The corvette now took the schooner in tow. As soon as the sea was calm enough hands were sent on board her to rig jury-masts, and a course was steered for Sierra Leone. The slaver, as may be supposed, was condemned, the slaves liberated, and the whole of them settled in the colony. Paul entered on board the “Triton,” and I was placed as a midshipman on her quarter-deck.
We cruised for a short time longer on the coast, and captured another slaver, and then, as the corvette had been her due time on the station, she was ordered home.
Jack, from having been at sea, had not heard of the misfortunes of my family.
As soon as the ship was paid off he insisted on accompanying me and Paul back to Liverpool. We reached the house where I had left my sisters under Mammy’s care. Flowers bloomed before the windows, and there was an air of neatness and comfort about the little abode which looked very pleasing.
I begged Jack and Paul to remain outside while I went in to prepare the inmates for their arrival. Mammy opened the door. She seized me in her arms the moment she saw me, and I did not at all mind the kisses she bestowed on my cheeks, though her lips were thick and her black face shrivelled.
“Your sisters up stairs, Massa Harry. They so glad you come back,” she exclaimed, and dragged me along. She opened the door where they were seated at work.
“I have brought some strangers to see you,” I said, after our greetings were over. “You remember our cousin Jack Haultaught; he insisted on coming, he is a first-rate capital fellow, and a true friend of mine.”
“We shall be very glad to see him and to thank him,” said Mary and Jane together.
“And I shall be delighted,” cried Emily. “I recalled his giving me all sorts of curious things when he came back from his first voyage.

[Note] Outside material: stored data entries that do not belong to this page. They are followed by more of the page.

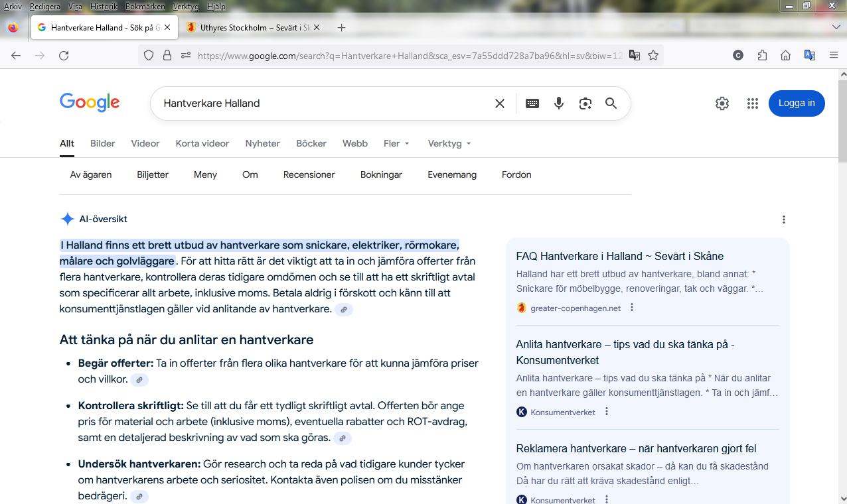Open the Firefox extensions puzzle icon
The width and height of the screenshot is (847, 504).
click(x=762, y=56)
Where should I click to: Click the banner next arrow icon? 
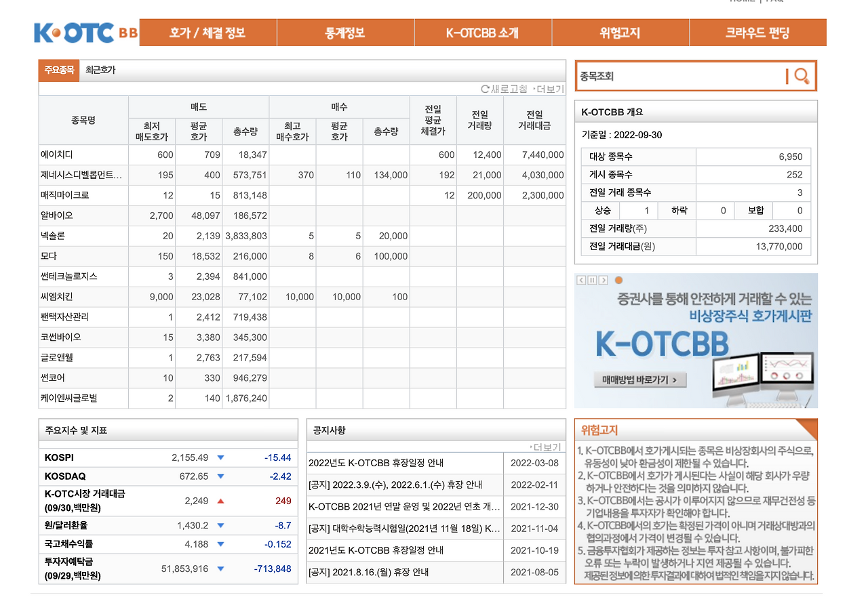point(603,279)
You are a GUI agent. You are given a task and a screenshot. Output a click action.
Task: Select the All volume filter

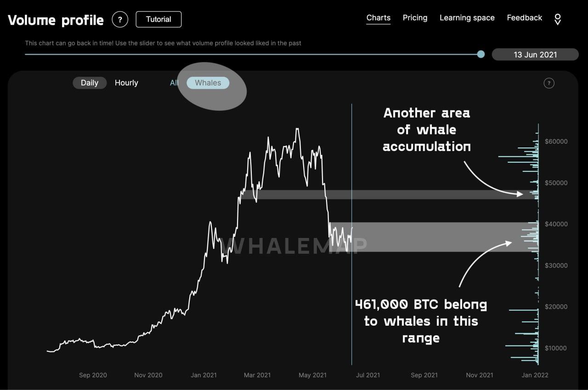174,83
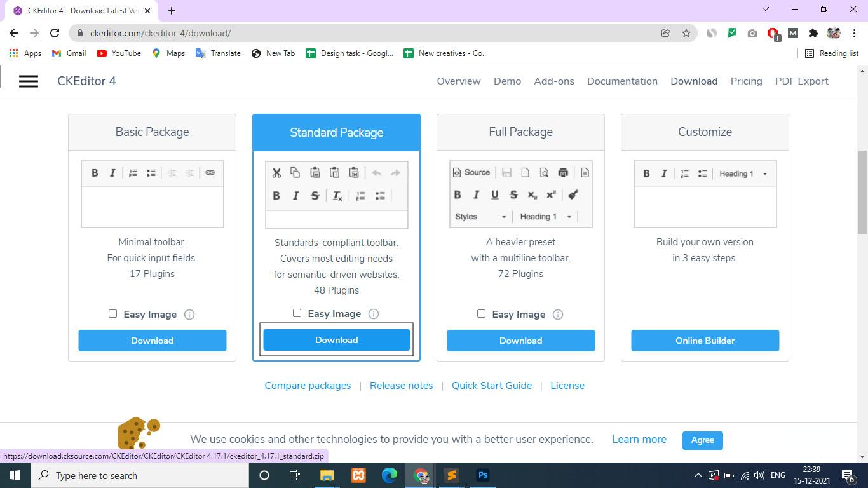This screenshot has width=868, height=488.
Task: Download the Standard Package
Action: 336,340
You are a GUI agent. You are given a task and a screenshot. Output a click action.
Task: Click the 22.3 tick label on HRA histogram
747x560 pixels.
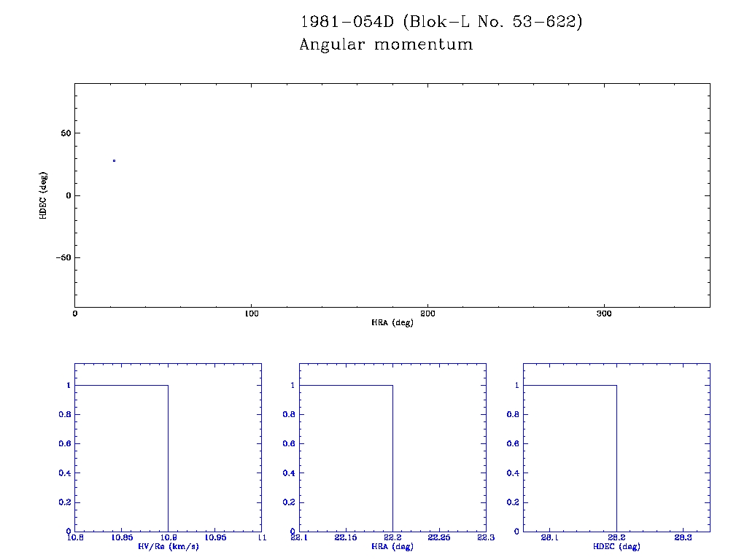pos(485,538)
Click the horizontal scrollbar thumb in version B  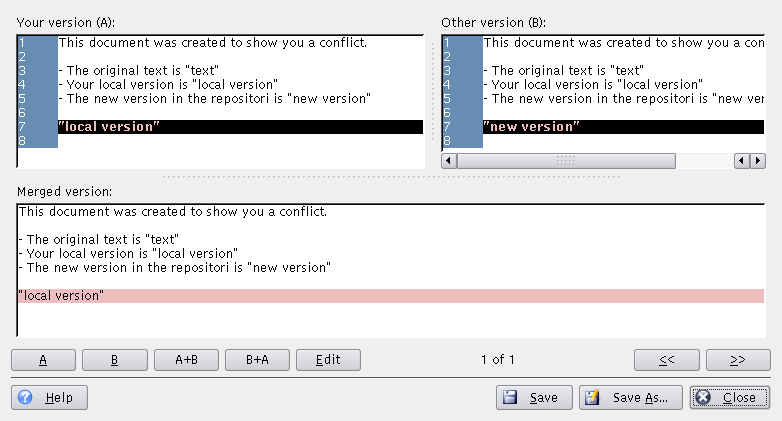tap(566, 161)
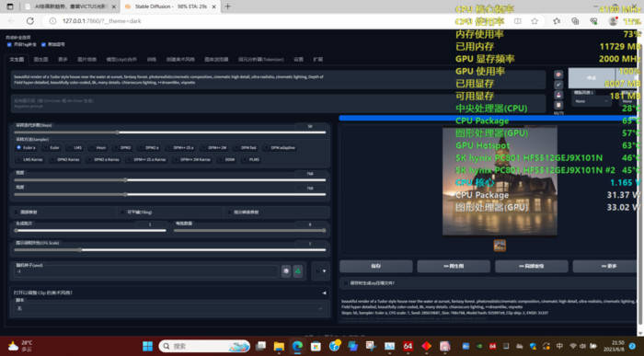Switch to the img2img tab
The image size is (644, 356).
point(40,60)
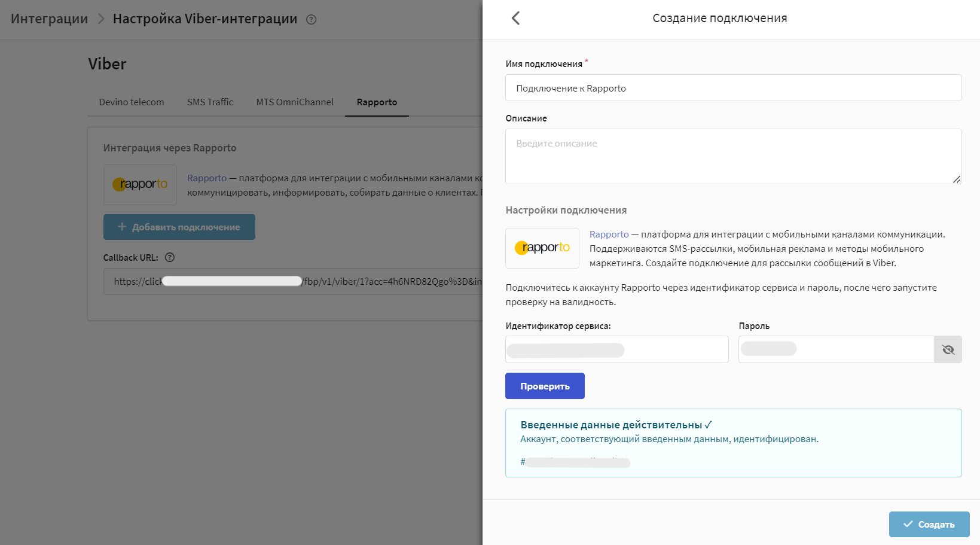Select the MTS OmniChannel tab

coord(295,102)
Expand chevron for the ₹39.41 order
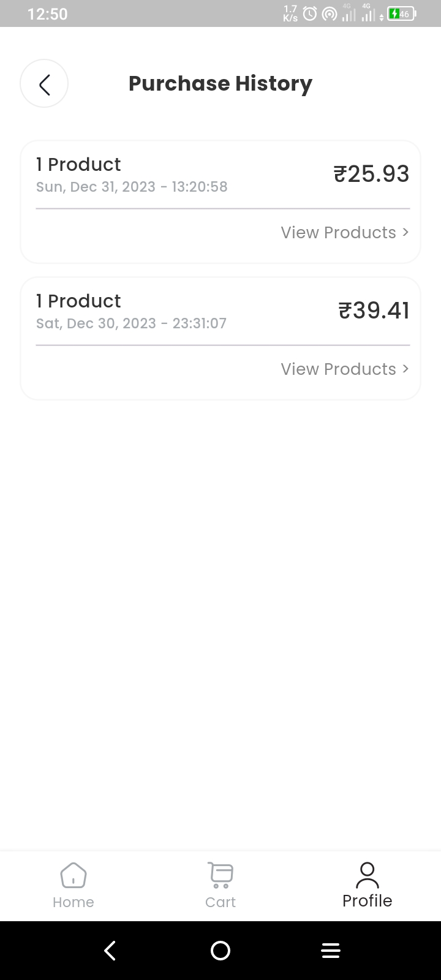This screenshot has height=980, width=441. point(405,369)
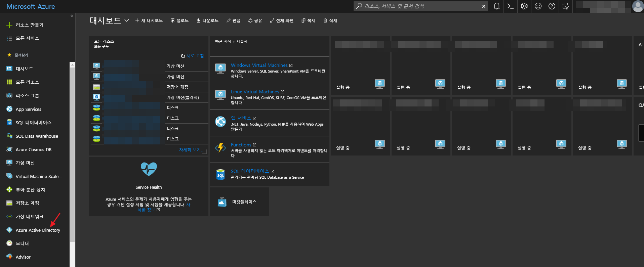Click the 새로 고침 refresh link
Screen dimensions: 644x267
click(193, 56)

I’ll run down and ask him in.”
“Mammy,” I said, feeling very doubtful how I could best prepare her for meeting her son. “You remember the commission you gave me, I did my best to execute it. I asked all the people I met if they knew Cheebo.”

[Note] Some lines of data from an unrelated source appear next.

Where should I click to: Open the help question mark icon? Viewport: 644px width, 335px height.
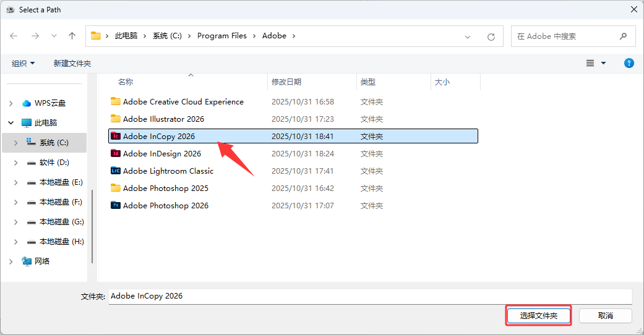[629, 63]
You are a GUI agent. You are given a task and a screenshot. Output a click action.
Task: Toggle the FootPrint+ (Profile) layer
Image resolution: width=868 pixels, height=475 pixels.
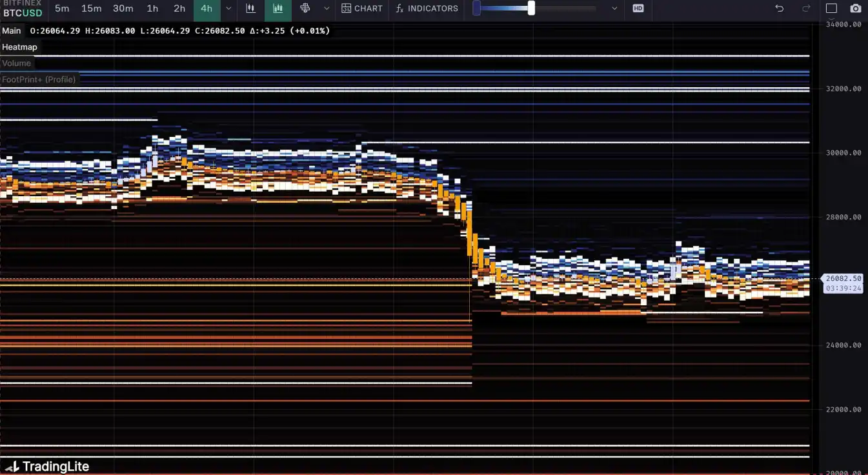39,79
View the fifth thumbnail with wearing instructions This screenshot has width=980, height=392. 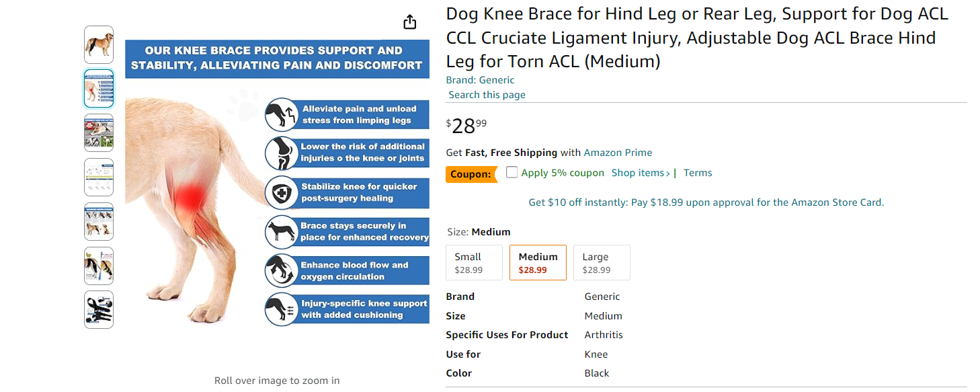99,222
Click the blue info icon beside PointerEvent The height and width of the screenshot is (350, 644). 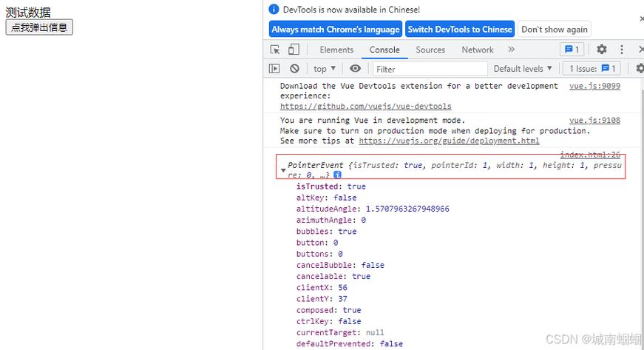[337, 175]
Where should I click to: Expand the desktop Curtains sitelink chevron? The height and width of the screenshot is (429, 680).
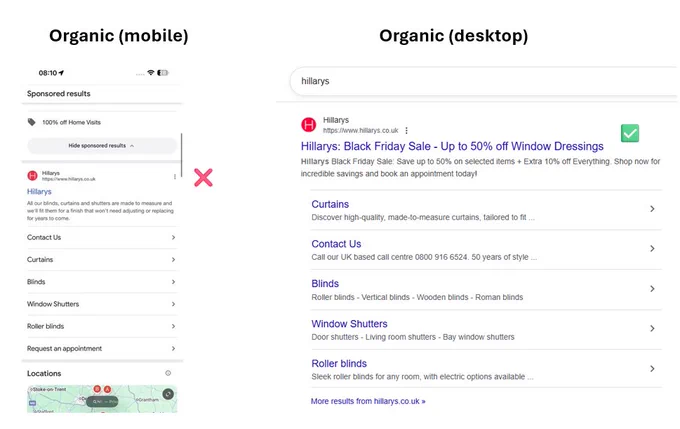(652, 209)

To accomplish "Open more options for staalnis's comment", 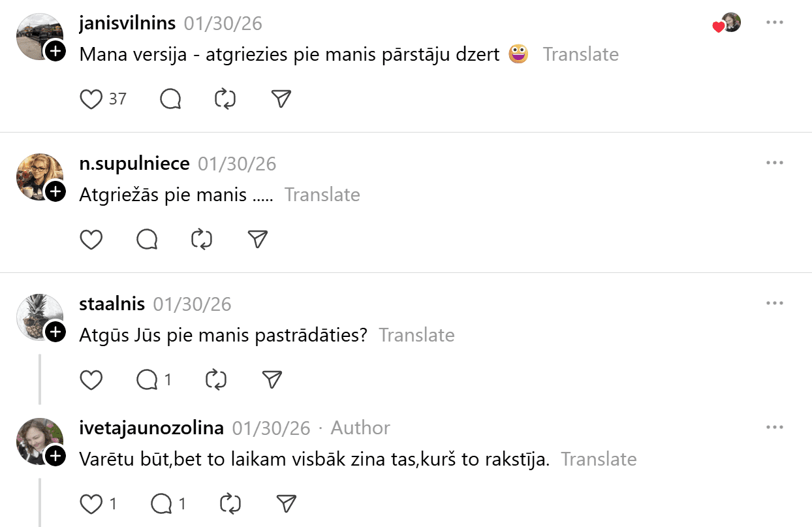I will click(x=774, y=303).
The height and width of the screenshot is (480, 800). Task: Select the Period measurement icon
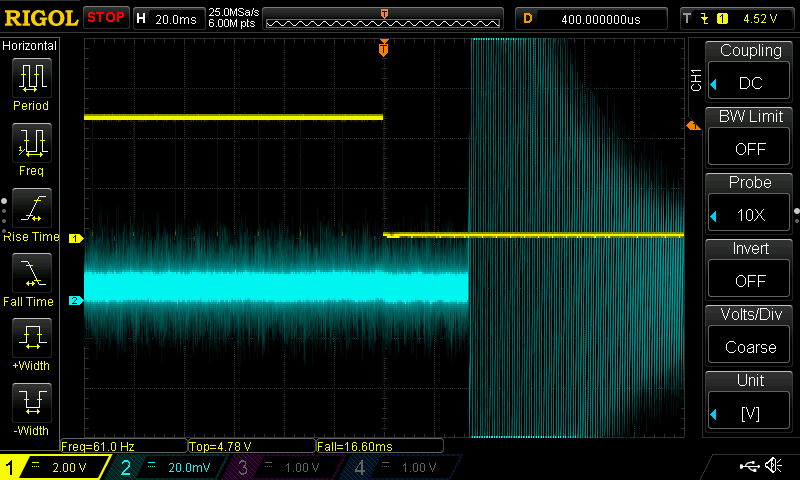pos(31,82)
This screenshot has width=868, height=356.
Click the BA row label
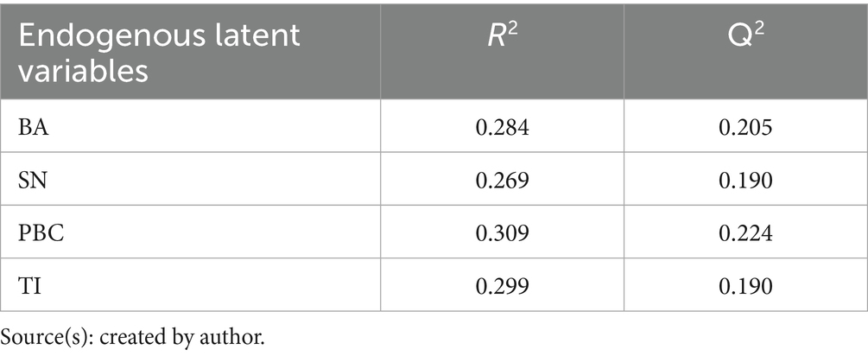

“Ah, you no hear of him,” said Mammy, with a sigh.
“I did not say that,” I answered. “Mammy, you believe that God hears your prayers.”
“Yes, Massa Harry, I am sure He does,” she said, and then it seemed to flash across her that I had something of interest to communicate about her son.

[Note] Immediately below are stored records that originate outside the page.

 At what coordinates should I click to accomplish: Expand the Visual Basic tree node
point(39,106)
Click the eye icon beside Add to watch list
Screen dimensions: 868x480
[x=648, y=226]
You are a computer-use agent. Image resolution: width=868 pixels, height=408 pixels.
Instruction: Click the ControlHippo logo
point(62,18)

“You hear of Cheebo, he become Christian, oh say dat, Massa Harry, say dat.”
“Yes, Mammy,” I answered, taking her hand, “I not only heard of him, but I have seen him; and, Mammy, do you think the joy would not be too much for you if I were to tell you that I hope you will see him too?”
“Oh, he is come! he is come!” exclaimed Mammy.
I made a sign to my sisters to remain with our old nurse, whispering to Mary that I was going to bring up her long lost son. I hurried down stairs, and found that Emily had already invited Jack and his companion into the house. I led Paul to the door, and my sisters slipping out; we left the old woman and her son together.
And now it is time that I should bring my yarn to a conclusion. Jack seemed to find Liverpool a very delightful place; and perhaps it may account for his so doing, when I say that before he went away he asked my sister Mary to marry him. She did not refuse. Soon afterwards he got his promotion, which he well deserved for his activity and zeal during his long service on the African coast.
Through the interest of the captain of the “Triton” I got appointed to a man-of-war brig on that station, where, being pretty well up to the tricks of the slavers, I was instrumental in capturing a number of vessels, and assisting to put down the abominable slave trade. As a good deal of prize money came into my pocket, I had the gratification of sending home considerable sums to my sisters. Mammy’s joy, when she found that not only had her son become a Christian, but that her husband had accepted the truth, was full. She willingly parted with Paul when she heard of his wish to become a missionary of the gospel. He returned to Sierra Leone, and after remaining a short time there, went on to Abeokuta, to labour with others in spreading the glad tidings of salvation among the dark-skinned sons of Africa.